I didn’t even bother to shake my head.
“Of course not. You want her to open, you start by understanding her. You understand what’s going on inside her. Come here and see.”
I went closer. I got down on one knee.
“This safe’s name is Erato,” he said. “She’s very special. Very open. Because unlike most safes, you can really see what’s going on inside her.”
He gently removed the felt-lined panel from the inside of the open door. Then he removed the little metal plate from behind the locking mechanism. As he turned the dial, I could see that there was a drive cam turning in perfect sync, behind a set of three wheels. He showed me how the notches in each wheel could be made to line up perfectly, using the right combination, of course, so that the fence above the wheels would fall down into this newly formed channel, which in turn would lower the lever and release the bolt. Letting the handle turn free.
“So simple,” he said. His voice was low now. I could hear the distant sound of traffic on the street. I could hear insects buzzing in the tangled weeds beyond the fence. With the right combination dialed, he turned the handle, and all ten bars were retracted into the door itself, three on each side, two on top, and two on the bottom, each bar two inches thick and made of solid steel.
“That’s how you open a safe,” he said. “Every other safe in the world is just some variation on this same idea.”
I stayed down on one knee. This whole business with the safe being a woman, having a name. That might have sent some people running from the room. But not me.
“It’s easy when you know the combination,” he said, closing his right hand like he was holding something. “But what if you don’t?”
He opened his hand, like a magician showing his audience that it was empty.
“That, my young fucking hotshot, is where the
art
comes in. Are you ready for this?”
I nodded my head.
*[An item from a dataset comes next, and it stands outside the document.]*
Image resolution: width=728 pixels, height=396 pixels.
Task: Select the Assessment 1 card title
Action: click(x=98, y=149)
One time, very slowly.
He looked at me for a long time without saying anything.
“You have to be sure about this,” he finally said. “So do I.”
I didn’t move. I waited for him to decide whatever it was he had to decide.
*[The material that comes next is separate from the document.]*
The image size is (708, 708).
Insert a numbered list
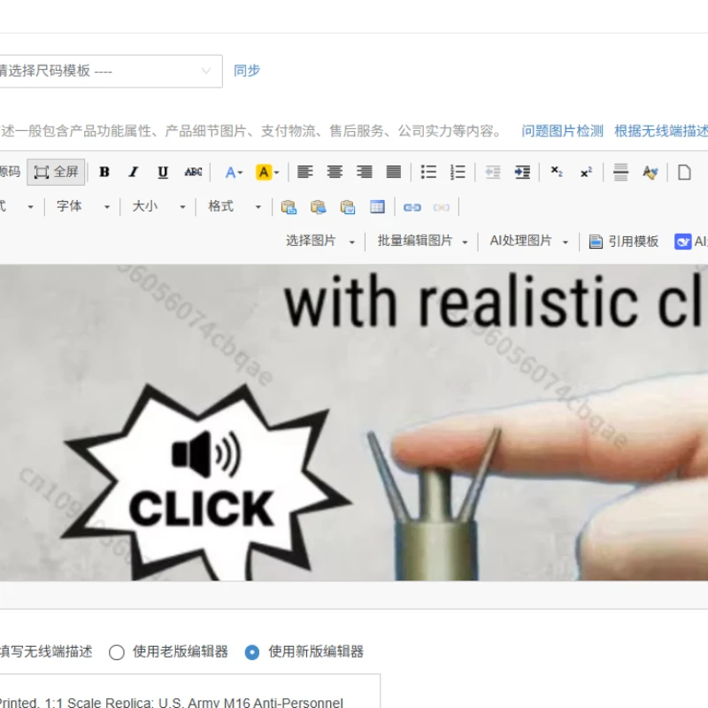pyautogui.click(x=458, y=172)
“Okay, then. Pay attention. This is how a real artist opens a safe.”
Now, there’s a certain code I’m probably going against here. The Ghost passed this information down to me, and made it clear that I should keep it to myself. That I should keep it between fellow artists. Maybe one day, if I found the right person, I’d be able to pass it on, but only to that one person. Somebody I’d choose very carefully. Somebody who could handle such a burden. Look what it had done to me, after all. What price this unforgivable skill.
Really, though . . . it’s not like I can just tell you how to do this. I mean, I think I’ve already given you the basic idea. You’ve seen me do it, right? Eliminate the presets first, on the off-chance that the owner was too lazy to change it.
After that, it gets tricky. As you turn the dial, you have to picture that notch on the drive cam. You have to feel where the lever is touching one side of the notch, then, with a little more turn, where it’s hitting the other side. That’s your “contact area.”